То, что говорила Ольга, я хотела бы поддержать. Но другое явление, которое, как мне кажется, тоже говорит об осложненном отношении детей и родителей, это то, что дети все чаще довольно потребительски относятся к своим родителям. Очень велика доля молодых людей, 25-39-летних, которые считают, что они должны жить с родителями. И главная причина, почему они хотят с ними жизнь и считают, что так нужно, - это то, что они не в состоянии тянуть быт, организовывать свою жизнь, и они в этом полагаются на родителей. И тут много сложных проблем. Они полагаются на родителей в смысле денег, оплаты обучения. И огромная нагрузка на поколение родителей, за это время усилившаяся, детьми не очень-то ценится. Хотя само поколение детей ориентировано на заработки, рано начинают работать, порядка 30% студентов работают, но в основном это не те деньги, которые осознаются или воспринимаются как помощь родителям, как вкладывание в семейный бюджет, а это какие-то собственные карманные деньги, которые нужны для того, чтобы вписаться в очень соблазнительный, особенно в городах, мир новый, который требует очень много денег. Хотя, вроде бы, ничего особенного – ходить в кино, в кафе, куда-то ездить и так далее. Но это деньги для себя. И в этом смысле опыт родителей 90-ых годов, которые, в основном, осознавали и оценивали свою жизнь как выживание, во многом вытеснили свои собственные амбиции и претензии и перенесли все свои надежды на детей, - они скорее, ждали лучшего будущего для детей, уже не ожидая каких-то особых перемен для себя, то есть приносили какие-то жертвы, и они сейчас оказываются в ситуации, когда такого рода жертвы не оцениваются детьми.

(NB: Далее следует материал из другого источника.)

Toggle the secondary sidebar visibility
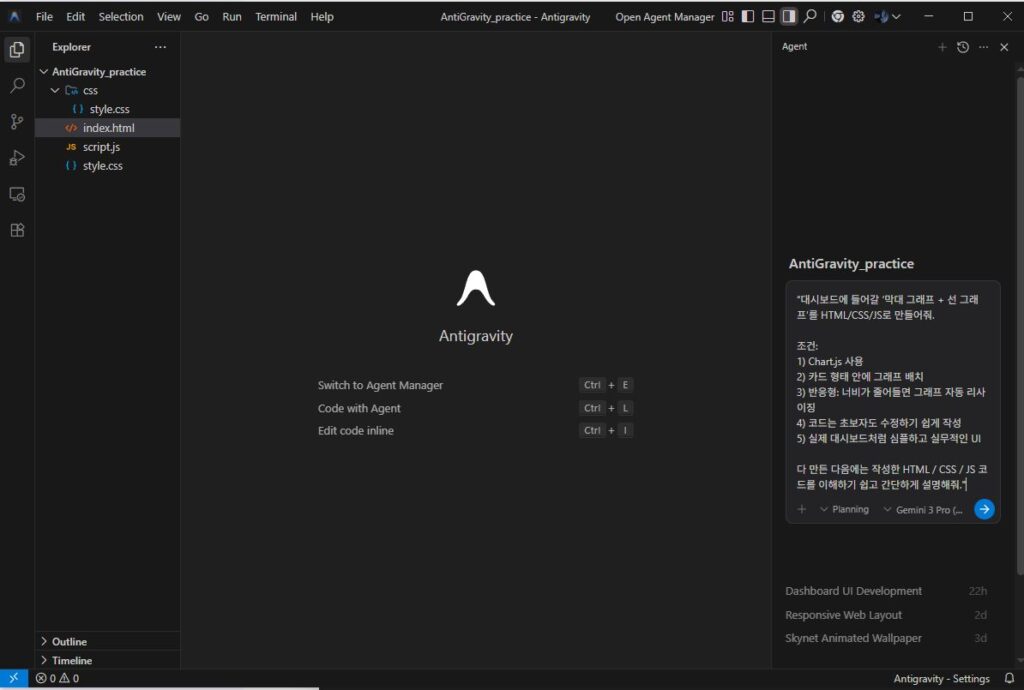The height and width of the screenshot is (690, 1024). [x=789, y=16]
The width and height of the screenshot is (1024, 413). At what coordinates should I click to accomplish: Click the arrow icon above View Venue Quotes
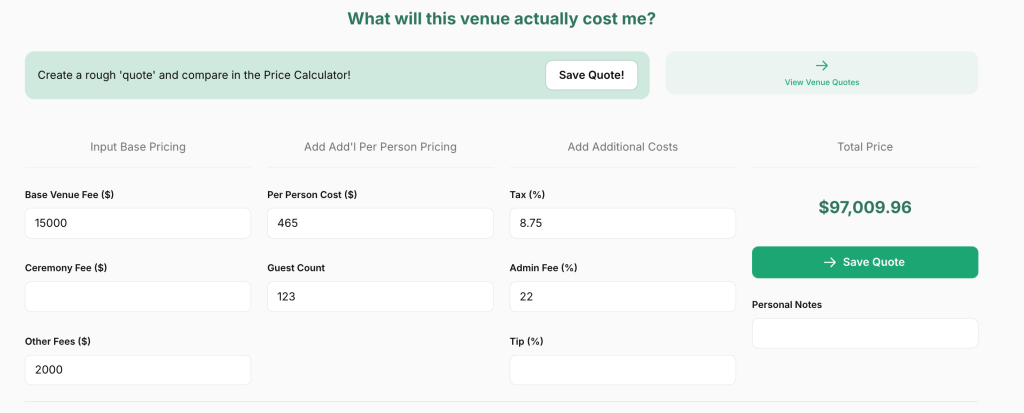tap(822, 66)
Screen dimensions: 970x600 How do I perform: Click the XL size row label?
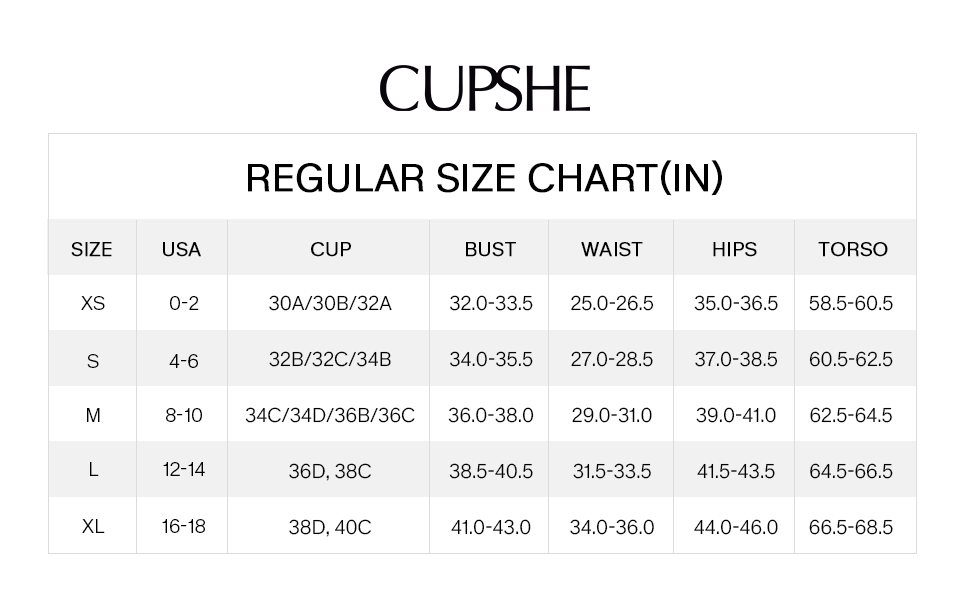click(93, 527)
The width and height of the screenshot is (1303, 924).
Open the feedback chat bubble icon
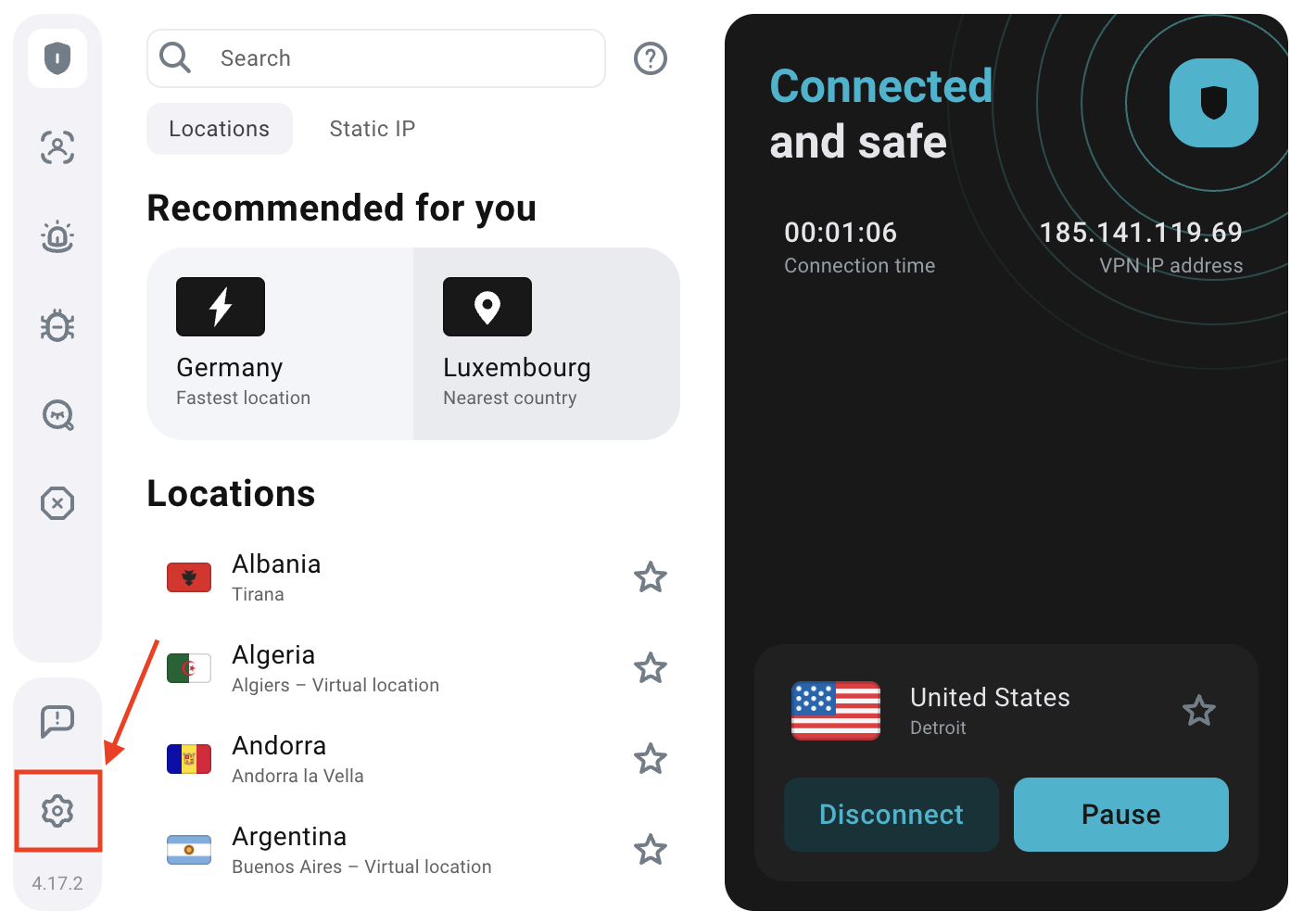pyautogui.click(x=57, y=720)
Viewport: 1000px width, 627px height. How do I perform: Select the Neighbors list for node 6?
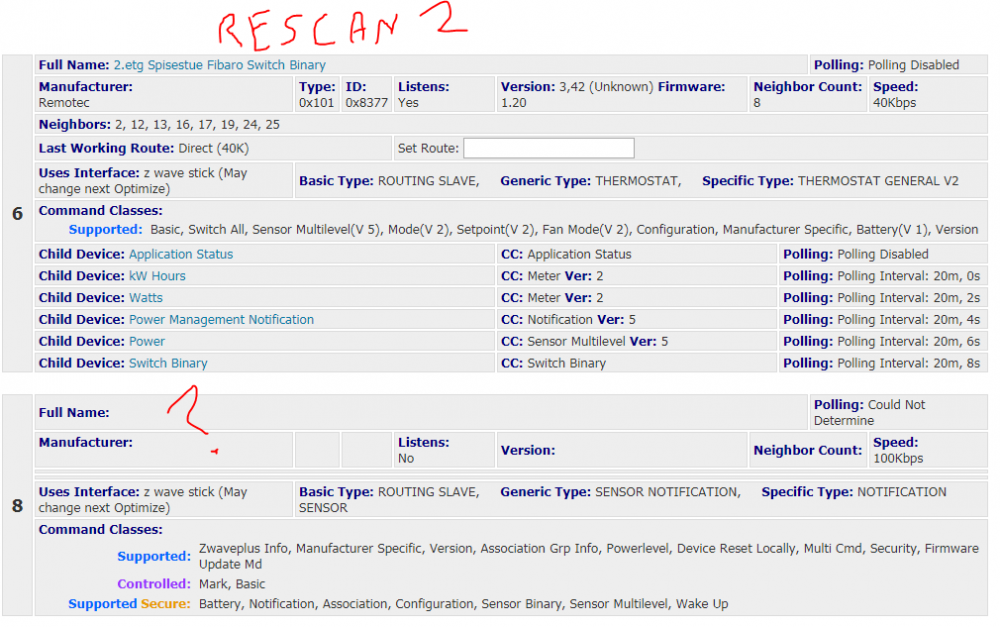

Вероника Боде: Я спросила слушателей на форуме в Интернете: «В чем должна, по вашему мнению, выражаться любовь к детям?».
Никив из Гагарина пишет: «Я так думаю, в искренности нравоучений, личным примером подтвержденных, и в умении их слушать, помня, что тоже когда-то был ребенком. Ну а после 14-ти не особо жалеть их взрослыми выводами».
Фиона пишет: «В понимании. В честности, в общении. Вспоминать свое детство, делать как можно больше вместе, семьей. Быть всегда для них, когда им нужны помощь, поддержка, просто поговорить. Во многом - отказ от себя. В подготовке их к жизни. Поэтому - в умении говорить «нет». Ах, да, почаще им говорить, как я их люблю».
Кузьмич из Московской области: «Настоящая любовь к детям может быть только у людей, живущих в нормальной, здоровой обстановке, а главное, удовлетворенных своей собственной жизнью. Поскольку в нашей стране этих условий у большинства населения нет, мы и имеем злых подростков и орды неграмотных и порой беспризорных детей».
Владимир Георгиевич из Москвы: «Если вы хотите стандартизировать любовь к детям, то лично я против: вот вы правильно любите, а вот вы - неправильно. Если любовь на улицу, на показ, то негоже это, никуда не годится. А поговорить, конечно, можно. Любовь выражается любовью. Помощь, забота, переживания. Но не повязывание, которое может принимать тот или иной вид. Дети - это чудо, такое же, как и вы сами. И вашего здесь нисколько нет».
Психологи, прокомментируйте, пожалуйста, мнения слушателей.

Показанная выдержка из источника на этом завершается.